Передвижники были тогда одновременно и идейными вождями и членами этой огромной культурной семьи 80–90-х годов прошлого века. Здесь в этот день все было по-праздничному.
Многие из посетителей были знакомыми, друзьями художников-хозяев. Любезности, похвалы слышались то тут, то там. Сами хозяева-художники были в этот раз как бы «именинниками». Так проходил этот ежегодный художественный праздник. Многие из картин в этот день бывали проданы, и к билетикам у картин, приобретенных накануне Третьяковым, царской семьей, прибавлялось немало новых.
Вечером в день открытия выставки был традиционный обед у «Старого Донона». Часам к восьми передвижники, члены Товарищества, а также молодые экспоненты, бывало, тянулись через ворота в глубь двора, где в конце, у небольшого одноэтажного флигеля, был вход в знаменитый старый ресторан. Там в этот вечер было по-особому оживленно, весело. Старые члены Товарищества ласково, любезно встречали молодых своих собратьев, а также особо приглашенных именитых и почетных гостей: всех этих Стасовых, Менделеевых, Григоровичей (П. М. Третьяков не имел обыкновения бывать на этих обедах). Лемох с изысканностью «почти придворного» человека встречал всех прибывших, как распорядитель, и с любезно-стереотипной улыбкой, открывая свой золотой портсигар, предлагал папироску, говоря свое: «Вы курите?» — и мгновенно закрывал его перед носом вопрошаемого.
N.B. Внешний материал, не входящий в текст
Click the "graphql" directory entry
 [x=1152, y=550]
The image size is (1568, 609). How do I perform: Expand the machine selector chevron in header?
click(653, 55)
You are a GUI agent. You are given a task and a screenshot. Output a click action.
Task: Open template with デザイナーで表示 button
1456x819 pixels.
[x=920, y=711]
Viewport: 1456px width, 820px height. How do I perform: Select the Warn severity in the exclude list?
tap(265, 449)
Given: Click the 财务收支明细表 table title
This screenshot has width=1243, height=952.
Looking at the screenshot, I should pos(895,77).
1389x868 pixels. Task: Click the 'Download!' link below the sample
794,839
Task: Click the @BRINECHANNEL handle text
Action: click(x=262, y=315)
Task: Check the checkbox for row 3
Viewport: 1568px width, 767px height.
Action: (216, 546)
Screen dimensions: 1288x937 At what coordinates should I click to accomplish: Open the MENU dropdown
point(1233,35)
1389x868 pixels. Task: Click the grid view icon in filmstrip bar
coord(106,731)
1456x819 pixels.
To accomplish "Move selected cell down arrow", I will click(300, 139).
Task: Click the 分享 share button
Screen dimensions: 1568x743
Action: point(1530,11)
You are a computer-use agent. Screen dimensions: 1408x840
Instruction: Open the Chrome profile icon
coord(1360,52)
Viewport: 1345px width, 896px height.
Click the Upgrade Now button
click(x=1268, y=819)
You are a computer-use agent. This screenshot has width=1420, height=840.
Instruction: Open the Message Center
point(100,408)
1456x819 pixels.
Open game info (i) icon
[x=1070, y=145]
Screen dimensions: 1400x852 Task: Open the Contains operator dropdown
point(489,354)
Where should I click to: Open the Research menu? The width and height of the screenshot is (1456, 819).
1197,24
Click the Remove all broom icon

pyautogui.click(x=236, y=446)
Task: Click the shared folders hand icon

Группа участников XXVII Передвижной выставки картин Товарищества передвижных выставок. 1899
Обед чинный, немного, быть может, чопорный в начале, после тостов понемногу оживлялся: пили сначала за основателей, за почетных гостей, пили и за нас — молодых экспонентов. Когда же кончались так называемые «программные» речи старших товарищей, языки развязывались, являлась отсутствовавшая вначале теплота, задушевность. Более экспансивные переходили на дружеский тон, а там кто-нибудь садился за рояль и иногда хорошо играл (дам не полагалось). Каждый становился сам собой… Хорошие делались еще лучше, те же, что похуже, вовсе «распоясывались».
Последняя часть вечера, так часам к двенадцати, проходила в обмене разного рода более или менее «искренних излияний». Михаил Петрович Клодт (автор картины «Последняя весна»[194]) танцевал, сняв свой сюртучок, традиционный на этих обедах «финский танец», Беггров рассказывал где-нибудь в углу скабрезные анекдоты, Н. Д. Кузнецов изображал очень искусно «муху в стакане» и еще что-то. А его приятель Бодаревский к концу вечера бывал еще более самодовольным и заслуживал давно установившееся общее мнение о своей особе. Так проходил и заканчивался ежегодный товарищеский обед передвижников.
На другой день выставка вступала в свой обычный, деловой круг. Если на ней бывала какая-нибудь сенсационная картина, так называемый «гвоздь», тогда народ на выставку валил валом, узнав об этом из утренних газет или от бывших накануне на открытии. Если такого «гвоздя» не было, то все же публика шла охотно к любимым своим передвижникам, как охотно она читала любимых своих авторов. Передвижники тоже были любимые авторы. Они тогда щедрой рукой давали пищу уму и сердцу, а не одному глазу и тщеславию людскому.